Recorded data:
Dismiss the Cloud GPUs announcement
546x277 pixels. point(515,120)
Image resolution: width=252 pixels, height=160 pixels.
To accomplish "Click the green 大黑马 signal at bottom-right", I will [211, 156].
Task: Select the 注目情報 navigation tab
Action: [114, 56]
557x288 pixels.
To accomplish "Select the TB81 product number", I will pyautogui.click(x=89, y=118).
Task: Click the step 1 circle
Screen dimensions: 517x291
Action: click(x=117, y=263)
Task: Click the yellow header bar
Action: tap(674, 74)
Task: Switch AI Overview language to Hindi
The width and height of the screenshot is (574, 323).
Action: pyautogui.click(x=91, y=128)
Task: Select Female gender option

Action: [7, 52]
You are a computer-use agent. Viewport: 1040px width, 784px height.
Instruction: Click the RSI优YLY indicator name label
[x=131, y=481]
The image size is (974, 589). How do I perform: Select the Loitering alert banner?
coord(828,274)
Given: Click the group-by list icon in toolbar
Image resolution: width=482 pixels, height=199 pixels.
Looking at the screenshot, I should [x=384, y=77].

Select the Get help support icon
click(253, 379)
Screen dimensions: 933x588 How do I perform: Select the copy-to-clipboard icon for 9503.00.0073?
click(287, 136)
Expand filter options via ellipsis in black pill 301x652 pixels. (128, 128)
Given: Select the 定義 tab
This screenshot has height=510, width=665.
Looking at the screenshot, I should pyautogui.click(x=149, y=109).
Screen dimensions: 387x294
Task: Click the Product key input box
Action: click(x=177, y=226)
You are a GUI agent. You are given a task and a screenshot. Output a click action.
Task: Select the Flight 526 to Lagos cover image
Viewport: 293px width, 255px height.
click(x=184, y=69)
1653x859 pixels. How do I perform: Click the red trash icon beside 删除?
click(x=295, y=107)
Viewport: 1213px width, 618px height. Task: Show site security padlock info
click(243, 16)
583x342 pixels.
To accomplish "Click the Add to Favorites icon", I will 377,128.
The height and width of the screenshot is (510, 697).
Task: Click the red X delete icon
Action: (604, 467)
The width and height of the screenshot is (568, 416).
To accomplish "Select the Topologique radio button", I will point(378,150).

EXERCISE REQUIREMENTS:
Retype all the items above, line for line, with no changes at all.

SOLUTION:
Dismiss the Cloud GPUs announcement
546x277 pixels. point(515,120)
Image resolution: width=252 pixels, height=160 pixels.
To accomplish "Click the green 大黑马 signal at bottom-right", I will [211, 156].
Task: Select the 注目情報 navigation tab
Action: [114, 56]
557x288 pixels.
To accomplish "Select the TB81 product number", I will pyautogui.click(x=89, y=118).
Task: Click the step 1 circle
Screen dimensions: 517x291
Action: click(x=117, y=263)
Task: Click the yellow header bar
Action: tap(674, 74)
Task: Switch AI Overview language to Hindi
The width and height of the screenshot is (574, 323).
Action: pyautogui.click(x=91, y=128)
Task: Select Female gender option

Action: [7, 52]
You are a computer-use agent. Viewport: 1040px width, 784px height.
Instruction: Click the RSI优YLY indicator name label
[x=131, y=481]
The image size is (974, 589). How do I perform: Select the Loitering alert banner?
coord(828,274)
Given: Click the group-by list icon in toolbar
Image resolution: width=482 pixels, height=199 pixels.
Looking at the screenshot, I should [x=384, y=77].

Select the Get help support icon
click(253, 379)
Screen dimensions: 933x588 How do I perform: Select the copy-to-clipboard icon for 9503.00.0073?
click(287, 136)
Expand filter options via ellipsis in black pill 301x652 pixels. (128, 128)
Given: Select the 定義 tab
This screenshot has height=510, width=665.
Looking at the screenshot, I should pyautogui.click(x=149, y=109).
Screen dimensions: 387x294
Task: Click the Product key input box
Action: click(x=177, y=226)
You are a GUI agent. You are given a task and a screenshot. Output a click action.
Task: Select the Flight 526 to Lagos cover image
Viewport: 293px width, 255px height.
click(x=184, y=69)
1653x859 pixels. How do I perform: Click the red trash icon beside 删除?
click(x=295, y=107)
Viewport: 1213px width, 618px height. Task: Show site security padlock info
click(243, 16)
583x342 pixels.
To accomplish "Click the Add to Favorites icon", I will 377,128.
The height and width of the screenshot is (510, 697).
Task: Click the red X delete icon
Action: (604, 467)
The width and height of the screenshot is (568, 416).
To accomplish "Select the Topologique radio button", I will point(378,150).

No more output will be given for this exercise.